I suppose I’ve been somewhat neglecting the blog lately. And neglecting friends. And my home life and pretty much everything I know I should be doing. But I’m lost in no-man’s land, waiting on this job coming up and hoping beyond hope they offer me it; from what I hear I’m top of the pile of everyone they’ve interviewed and I gather it’s just a waiting game now. Of course, there’s that small fear that it won’t all come together, and money worries are starting to creep into the peripheral of my anxieties, but I suppose I have to have a measure of faith in the future.
It would be so nice to say things are going smoothly but I didn’t start this blog to lie about the challenges of living with any mental health conditions. So yes, things are tough. Things will improve once I get off my butt and into a job – I always do so much better when I’m occupied with challenges and tasks and targets. I’m trying to sort-of-life-coach myself into setting personal goals each day, but short of ‘go to the gym’ and ‘eat properly’, I’m running out of things to keep my interest. This is why – although considered – stopping work and going on disability was never a real option. As much as things can get tough with life, feeling aimless makes it a lot worse.

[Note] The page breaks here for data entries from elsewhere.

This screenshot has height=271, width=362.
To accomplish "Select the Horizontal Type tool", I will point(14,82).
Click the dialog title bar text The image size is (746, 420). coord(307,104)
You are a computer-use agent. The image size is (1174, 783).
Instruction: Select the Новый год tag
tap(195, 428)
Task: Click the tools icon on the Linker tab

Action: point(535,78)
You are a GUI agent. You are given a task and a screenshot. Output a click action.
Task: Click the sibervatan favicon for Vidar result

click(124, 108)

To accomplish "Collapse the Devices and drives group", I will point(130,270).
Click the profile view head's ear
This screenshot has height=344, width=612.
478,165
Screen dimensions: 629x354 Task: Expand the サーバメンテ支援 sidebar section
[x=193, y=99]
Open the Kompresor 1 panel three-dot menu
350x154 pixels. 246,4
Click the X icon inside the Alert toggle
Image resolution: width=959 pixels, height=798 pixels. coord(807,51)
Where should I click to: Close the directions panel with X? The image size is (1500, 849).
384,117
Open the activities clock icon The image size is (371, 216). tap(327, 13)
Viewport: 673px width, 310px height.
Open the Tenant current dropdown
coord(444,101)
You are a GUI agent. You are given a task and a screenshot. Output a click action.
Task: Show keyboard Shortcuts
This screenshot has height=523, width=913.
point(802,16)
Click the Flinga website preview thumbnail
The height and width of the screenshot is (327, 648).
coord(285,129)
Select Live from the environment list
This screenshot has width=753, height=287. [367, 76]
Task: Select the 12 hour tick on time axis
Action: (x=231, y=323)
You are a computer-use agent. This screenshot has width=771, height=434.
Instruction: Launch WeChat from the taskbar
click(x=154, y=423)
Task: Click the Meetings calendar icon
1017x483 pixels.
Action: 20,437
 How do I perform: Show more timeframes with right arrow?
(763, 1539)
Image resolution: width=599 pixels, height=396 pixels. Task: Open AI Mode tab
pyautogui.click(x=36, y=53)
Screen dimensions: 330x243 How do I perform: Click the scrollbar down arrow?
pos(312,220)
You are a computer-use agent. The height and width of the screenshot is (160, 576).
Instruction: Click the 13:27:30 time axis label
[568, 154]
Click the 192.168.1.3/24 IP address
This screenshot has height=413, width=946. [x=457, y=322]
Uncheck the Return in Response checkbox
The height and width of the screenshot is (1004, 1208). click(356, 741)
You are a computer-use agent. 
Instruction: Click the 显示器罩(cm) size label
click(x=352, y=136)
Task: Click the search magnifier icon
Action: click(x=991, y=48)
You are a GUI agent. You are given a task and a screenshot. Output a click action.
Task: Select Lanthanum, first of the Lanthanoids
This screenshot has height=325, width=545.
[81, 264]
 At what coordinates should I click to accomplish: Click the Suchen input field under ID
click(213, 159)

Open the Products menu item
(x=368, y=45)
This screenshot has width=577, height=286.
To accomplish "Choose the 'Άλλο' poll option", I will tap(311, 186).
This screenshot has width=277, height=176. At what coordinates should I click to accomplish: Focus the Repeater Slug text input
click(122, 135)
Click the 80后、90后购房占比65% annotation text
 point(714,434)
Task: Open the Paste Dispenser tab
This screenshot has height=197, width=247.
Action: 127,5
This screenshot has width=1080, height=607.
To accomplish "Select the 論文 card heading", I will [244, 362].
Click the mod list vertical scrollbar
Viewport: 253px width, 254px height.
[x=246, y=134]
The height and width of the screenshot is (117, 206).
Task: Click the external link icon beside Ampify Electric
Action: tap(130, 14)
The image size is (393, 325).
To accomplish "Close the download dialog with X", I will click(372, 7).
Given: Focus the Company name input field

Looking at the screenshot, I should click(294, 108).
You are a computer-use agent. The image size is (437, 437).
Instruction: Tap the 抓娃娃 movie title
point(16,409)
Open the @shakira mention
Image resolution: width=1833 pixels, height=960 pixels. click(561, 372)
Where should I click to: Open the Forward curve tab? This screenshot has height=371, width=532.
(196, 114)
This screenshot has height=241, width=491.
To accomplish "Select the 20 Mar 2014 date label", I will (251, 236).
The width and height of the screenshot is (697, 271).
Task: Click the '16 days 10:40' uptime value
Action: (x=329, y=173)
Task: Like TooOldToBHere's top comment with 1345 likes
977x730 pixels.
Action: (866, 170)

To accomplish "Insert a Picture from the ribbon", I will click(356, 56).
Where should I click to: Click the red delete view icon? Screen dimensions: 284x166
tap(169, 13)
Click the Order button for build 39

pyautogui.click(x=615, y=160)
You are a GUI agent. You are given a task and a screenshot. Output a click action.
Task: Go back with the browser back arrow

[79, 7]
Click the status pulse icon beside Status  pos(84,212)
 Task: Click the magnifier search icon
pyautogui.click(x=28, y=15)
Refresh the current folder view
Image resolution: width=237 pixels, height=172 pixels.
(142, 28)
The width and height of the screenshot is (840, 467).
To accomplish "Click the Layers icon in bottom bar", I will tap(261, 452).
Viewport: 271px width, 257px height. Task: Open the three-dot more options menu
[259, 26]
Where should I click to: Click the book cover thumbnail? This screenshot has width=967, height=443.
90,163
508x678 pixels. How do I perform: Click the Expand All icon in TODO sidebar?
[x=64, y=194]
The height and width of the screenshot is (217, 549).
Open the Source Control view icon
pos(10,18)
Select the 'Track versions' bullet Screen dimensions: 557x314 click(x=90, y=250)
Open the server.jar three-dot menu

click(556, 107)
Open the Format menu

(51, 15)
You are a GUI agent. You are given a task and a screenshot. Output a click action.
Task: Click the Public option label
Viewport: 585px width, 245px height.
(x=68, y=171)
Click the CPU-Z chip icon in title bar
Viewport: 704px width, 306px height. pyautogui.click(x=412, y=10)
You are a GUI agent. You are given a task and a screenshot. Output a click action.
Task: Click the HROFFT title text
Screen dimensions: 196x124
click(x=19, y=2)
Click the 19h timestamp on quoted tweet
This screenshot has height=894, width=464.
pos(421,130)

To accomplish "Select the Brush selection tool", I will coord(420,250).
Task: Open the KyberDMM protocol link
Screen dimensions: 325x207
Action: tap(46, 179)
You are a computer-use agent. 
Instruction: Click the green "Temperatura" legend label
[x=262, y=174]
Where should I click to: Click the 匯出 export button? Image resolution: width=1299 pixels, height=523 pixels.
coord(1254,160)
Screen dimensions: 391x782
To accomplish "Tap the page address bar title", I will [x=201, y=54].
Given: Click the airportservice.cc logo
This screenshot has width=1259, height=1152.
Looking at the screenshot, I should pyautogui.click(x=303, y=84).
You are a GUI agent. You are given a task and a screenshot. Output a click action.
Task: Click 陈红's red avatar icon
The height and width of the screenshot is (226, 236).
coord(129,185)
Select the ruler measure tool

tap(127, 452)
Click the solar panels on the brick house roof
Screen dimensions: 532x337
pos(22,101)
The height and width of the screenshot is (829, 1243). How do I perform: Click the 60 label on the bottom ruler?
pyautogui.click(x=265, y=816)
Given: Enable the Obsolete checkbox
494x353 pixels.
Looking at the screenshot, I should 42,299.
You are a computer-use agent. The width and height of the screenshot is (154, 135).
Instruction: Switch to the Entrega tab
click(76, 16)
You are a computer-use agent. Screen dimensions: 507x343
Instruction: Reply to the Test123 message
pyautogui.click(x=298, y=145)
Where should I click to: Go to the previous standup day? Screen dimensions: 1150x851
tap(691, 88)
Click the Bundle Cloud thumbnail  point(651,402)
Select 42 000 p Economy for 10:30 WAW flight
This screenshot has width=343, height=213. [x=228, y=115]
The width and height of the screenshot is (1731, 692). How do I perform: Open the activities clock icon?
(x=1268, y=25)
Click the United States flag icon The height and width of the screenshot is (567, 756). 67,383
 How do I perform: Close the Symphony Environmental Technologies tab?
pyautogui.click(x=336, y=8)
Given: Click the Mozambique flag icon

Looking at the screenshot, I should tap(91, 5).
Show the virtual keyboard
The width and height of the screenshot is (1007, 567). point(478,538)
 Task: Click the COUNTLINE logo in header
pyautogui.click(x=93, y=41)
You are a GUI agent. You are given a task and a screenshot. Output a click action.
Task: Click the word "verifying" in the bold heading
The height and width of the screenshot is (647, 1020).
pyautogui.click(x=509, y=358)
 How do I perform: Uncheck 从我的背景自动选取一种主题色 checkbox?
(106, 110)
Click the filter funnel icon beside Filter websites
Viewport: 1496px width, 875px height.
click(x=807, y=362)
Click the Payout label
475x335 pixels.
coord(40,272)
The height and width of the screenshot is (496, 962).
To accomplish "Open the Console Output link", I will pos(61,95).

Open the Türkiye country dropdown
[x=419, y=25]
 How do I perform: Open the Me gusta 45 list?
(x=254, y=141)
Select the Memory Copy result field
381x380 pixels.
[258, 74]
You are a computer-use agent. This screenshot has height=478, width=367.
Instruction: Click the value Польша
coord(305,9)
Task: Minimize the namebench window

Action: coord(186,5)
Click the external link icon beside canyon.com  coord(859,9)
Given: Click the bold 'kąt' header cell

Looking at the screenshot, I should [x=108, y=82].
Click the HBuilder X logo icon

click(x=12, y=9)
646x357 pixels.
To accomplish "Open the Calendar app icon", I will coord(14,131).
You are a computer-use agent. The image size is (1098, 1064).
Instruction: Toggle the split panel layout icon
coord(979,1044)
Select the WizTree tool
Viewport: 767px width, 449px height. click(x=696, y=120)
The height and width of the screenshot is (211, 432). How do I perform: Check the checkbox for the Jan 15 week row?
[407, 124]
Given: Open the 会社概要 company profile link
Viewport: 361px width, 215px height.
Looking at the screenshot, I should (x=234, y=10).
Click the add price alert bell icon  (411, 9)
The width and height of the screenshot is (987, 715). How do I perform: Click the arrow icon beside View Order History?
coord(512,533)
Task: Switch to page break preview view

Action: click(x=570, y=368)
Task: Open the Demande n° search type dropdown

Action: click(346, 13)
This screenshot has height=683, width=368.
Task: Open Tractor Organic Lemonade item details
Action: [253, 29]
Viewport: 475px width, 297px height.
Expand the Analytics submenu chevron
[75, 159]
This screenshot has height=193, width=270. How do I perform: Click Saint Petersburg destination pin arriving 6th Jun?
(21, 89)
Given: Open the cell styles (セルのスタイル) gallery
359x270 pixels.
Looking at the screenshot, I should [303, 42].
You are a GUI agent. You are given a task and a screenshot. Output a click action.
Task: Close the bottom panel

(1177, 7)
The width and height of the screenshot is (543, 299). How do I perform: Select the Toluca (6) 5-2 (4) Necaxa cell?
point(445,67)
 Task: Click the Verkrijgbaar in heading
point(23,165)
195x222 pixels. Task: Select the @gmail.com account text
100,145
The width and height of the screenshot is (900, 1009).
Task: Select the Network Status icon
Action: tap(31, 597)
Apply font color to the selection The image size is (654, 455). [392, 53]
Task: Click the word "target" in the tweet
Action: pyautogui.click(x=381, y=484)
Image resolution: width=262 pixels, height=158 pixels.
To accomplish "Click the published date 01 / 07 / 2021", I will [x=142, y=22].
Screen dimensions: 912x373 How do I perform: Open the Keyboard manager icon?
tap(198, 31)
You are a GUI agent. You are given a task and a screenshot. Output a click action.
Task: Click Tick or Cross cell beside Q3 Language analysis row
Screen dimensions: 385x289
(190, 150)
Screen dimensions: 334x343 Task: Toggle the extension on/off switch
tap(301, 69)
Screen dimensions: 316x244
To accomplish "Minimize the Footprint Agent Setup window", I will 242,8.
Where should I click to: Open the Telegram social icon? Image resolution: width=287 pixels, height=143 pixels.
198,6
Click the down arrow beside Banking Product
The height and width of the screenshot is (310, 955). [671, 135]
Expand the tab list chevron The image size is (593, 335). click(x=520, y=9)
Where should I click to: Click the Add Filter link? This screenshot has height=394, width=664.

Today I spent half the afternoon dissociating the F out. It would be so nice to know why, but despite hours of navel-gazing and self-analysis, and lots and lots of scribbling in a notebook, I’m not any further forward with understanding myself. This is why I’m looking forward to actually getting to see a CMHRS psychologist – eventually, hopefully, soon… A year after the first application and endless setbacks it might actually be happening in the near future. I had a letter to ask me to confirm that I wanted to go ahead with talk therapy. Apparently something like 40% of people offered an assessment don’t show up for it, so they like to register people formally. That’s step one – that was just before Christmas and I’ve not heard any more from them in terms of booking an assessment, but I’m used to waiting now. My whole life is just a waiting game at the moment.
But yes, I feel somewhat fragile lately. Just this past week really. Getting really agitated and sad at the same time, feeling restless but listless and unmotivated. It’s hard to manage at times, but here I am, managing away. I wish that things were a little smoother, a little easier, but if wishes were fishes right? I cried today because a film the in-laws were watching used the hymn ‘Love Divine’ and that was not only one of our wedding songs, but THE wedding song; the one Nanny Noo picked for us. That just hit a nerve, and maybe I’ve not quite processed all the mixed feelings around getting married (which, in my mind, marks the start of the downhill freewheel into mental ill-health), and losing Nanny not all that long ago, and it added up to a tearful moment.
Anyway, I suspect that’s enough stream-of-consciousness for now, and if you’ve stuck with me this far then I truly appreciate your caring nature. I’ll try to post more regularly as the next few weeks unfold. Goodness knows it’s good to have an outlet.